- _EXERCISE BRIEF_: Find the number of lines containing the string "Image" in the data. Answer with the number by itself.

- _TASK DATA_:
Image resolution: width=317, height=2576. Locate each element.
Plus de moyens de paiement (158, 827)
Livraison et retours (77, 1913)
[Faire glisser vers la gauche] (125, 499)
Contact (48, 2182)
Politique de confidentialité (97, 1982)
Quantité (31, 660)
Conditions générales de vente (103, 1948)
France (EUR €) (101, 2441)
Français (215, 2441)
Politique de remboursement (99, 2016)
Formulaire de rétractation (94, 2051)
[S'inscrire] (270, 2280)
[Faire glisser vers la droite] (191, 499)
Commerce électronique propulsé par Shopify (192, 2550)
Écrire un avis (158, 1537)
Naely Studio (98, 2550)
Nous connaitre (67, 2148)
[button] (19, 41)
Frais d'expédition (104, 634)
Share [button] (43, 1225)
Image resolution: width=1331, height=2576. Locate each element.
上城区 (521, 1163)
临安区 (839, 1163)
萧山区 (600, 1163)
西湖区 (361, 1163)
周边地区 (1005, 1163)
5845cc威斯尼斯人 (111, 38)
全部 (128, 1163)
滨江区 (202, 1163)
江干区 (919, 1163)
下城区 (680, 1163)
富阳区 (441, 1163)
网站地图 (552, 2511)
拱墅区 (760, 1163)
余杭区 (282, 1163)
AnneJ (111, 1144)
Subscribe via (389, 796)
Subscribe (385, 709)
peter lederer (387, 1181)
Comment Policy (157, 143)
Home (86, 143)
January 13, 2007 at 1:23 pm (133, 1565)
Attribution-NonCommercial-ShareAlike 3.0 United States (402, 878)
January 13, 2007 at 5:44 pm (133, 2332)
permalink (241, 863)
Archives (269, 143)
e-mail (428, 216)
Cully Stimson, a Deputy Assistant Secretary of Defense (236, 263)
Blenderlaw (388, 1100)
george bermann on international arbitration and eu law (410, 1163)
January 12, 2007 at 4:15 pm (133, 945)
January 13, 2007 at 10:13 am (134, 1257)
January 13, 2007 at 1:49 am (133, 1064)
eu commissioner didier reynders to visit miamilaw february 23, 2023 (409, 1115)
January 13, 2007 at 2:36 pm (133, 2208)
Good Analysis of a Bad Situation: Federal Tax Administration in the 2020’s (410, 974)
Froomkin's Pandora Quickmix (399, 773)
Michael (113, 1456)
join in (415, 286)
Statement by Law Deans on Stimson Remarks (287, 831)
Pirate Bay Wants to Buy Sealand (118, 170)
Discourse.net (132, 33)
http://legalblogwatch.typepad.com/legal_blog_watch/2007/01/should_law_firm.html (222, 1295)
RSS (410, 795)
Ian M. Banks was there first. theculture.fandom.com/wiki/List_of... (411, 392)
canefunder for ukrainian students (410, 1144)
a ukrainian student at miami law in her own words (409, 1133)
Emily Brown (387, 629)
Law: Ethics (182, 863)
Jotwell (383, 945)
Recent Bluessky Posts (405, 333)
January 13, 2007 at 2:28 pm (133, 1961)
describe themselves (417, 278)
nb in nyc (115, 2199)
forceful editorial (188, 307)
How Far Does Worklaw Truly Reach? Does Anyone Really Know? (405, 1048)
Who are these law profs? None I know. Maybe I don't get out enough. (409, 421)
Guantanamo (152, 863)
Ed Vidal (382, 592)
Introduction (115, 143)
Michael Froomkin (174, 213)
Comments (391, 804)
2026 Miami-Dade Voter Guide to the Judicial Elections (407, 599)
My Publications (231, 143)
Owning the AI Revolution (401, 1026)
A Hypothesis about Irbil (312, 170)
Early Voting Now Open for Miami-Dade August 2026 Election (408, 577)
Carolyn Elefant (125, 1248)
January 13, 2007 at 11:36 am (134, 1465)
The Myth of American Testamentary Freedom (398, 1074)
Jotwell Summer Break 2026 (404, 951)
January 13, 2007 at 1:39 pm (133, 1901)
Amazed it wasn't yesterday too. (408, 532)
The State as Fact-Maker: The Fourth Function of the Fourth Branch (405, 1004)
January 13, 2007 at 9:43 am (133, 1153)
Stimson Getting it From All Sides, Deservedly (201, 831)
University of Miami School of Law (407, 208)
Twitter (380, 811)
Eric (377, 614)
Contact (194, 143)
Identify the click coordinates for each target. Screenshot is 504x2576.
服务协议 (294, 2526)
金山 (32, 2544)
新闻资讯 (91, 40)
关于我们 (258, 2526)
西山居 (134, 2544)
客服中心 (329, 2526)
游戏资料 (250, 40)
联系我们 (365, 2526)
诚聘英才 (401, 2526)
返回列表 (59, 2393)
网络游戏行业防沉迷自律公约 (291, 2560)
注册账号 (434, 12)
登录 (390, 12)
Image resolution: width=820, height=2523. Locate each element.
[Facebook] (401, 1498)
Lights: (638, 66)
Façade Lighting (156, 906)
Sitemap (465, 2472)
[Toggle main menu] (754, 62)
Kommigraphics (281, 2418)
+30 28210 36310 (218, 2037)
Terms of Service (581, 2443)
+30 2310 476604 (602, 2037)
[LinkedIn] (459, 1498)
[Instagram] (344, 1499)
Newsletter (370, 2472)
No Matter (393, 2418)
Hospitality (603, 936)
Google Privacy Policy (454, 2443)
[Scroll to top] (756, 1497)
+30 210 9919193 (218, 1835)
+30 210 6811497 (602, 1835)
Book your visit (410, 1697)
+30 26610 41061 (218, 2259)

- _WORKED SOLUTION_: 3